Le elezioni amministrative. Cosa è accaduto, e cosa accadrà
di Claudio Martini
Considerazioni preliminari.
Le fazioni egemoni nel nostro contesto politico si sforzano di conquistare le amministrazioni locali essenzialmente per due ragioni: 1) per selezionare dirigenti e quadri e 2) per gestire il vero propulsore dell'economia del nostro paese, che come è noto si chiama Pubblica Amministrazione. Attraverso appalti e concessioni, ogni amministrazione locale controlla una larga fetta delle attività produttive del proprio territorio, divenendo così interlocutrice privilegiata dei ceti affaristico/imprenditoriali. Tale interlocuzione avviene per il tramite di tangenti, corruzione, finanziamenti illeciti che permettono agli amministratori locali che li ricevono di consolidare e potenziare la propria fazione.

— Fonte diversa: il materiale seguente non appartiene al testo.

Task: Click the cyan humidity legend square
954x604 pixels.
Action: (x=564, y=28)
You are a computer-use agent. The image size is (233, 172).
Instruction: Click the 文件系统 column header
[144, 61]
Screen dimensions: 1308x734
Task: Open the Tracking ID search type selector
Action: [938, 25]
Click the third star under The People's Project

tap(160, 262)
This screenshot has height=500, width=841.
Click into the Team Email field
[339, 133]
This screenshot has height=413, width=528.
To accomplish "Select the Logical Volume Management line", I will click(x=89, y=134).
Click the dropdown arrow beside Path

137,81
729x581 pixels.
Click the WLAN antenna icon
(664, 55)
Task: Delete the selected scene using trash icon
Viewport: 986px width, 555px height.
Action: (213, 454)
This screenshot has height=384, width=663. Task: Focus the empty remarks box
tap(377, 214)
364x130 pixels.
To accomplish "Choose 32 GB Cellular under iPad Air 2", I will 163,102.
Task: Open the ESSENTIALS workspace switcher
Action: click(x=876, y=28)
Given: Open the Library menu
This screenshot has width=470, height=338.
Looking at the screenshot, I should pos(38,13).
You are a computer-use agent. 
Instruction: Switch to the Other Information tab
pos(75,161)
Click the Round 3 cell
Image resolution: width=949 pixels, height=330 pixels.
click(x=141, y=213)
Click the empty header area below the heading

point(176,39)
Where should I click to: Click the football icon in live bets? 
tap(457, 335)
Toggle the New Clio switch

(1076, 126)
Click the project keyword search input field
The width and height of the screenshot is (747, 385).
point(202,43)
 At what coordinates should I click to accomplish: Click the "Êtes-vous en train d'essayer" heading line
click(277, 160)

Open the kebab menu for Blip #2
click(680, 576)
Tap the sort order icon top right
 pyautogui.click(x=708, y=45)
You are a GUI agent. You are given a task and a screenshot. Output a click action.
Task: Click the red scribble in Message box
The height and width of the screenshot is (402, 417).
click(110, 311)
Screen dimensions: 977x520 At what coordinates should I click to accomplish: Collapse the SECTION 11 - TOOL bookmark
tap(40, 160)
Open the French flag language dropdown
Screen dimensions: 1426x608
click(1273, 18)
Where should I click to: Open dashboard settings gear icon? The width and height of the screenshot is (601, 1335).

Gli enti locali praticano così una sorta di "keynesismo immorale", all interno del quale le opere pubbliche, e in generale, ogni attività produttiva dipendente dalle casse degli enti locali, diventano il veicolo privilegiato di uno spostamento di ricchezza dai contribuenti verso gli imprenditori e le varie fazioni elettorali. Assume una posizione centrale, nell'ambito del dibattito politico, il tema delle costruzioni, della cantieristica, attorno al quale ci si divide solo per stabilire chi gestirà l'affidamento di commesse e forniture, ovviamente dietro adeguato compenso.
In genere l'industria edilizia, per garantisi un utile apprezzabile, fa largo uso di maestranze straniere, di modo che sia più improbabile incappare in rivendicazioni sindacali e altri "disordini". Perché sia utilizzabile questa manodopera, sottoposta ad un regime di bassi salari e richiose condizioni lavorative, è necessario che nel territorio si trovi una vasta popolazione straniera, nel cui bacino "pescare" i soggetti da sfruttare. Tuttavia, un'alta percentuale di popolazione immigrata, spesso illegalmente, porta inevitabilmente con sé una maggiore incidenza di piccola criminalità comune. La paura di questi fenomeni criminali, unita alla ripugnanza del contesto di incuria in cui spesso avvengono, diventa rapidamente il sentimento più intenso della coscienza sociale, e il suo contrasto, attuato con provvedimenti di matrice securitaria al contempo invasivi e inefficaci, diventa l'argomento più forte per l'affermazione elettorale delle varie fazioni.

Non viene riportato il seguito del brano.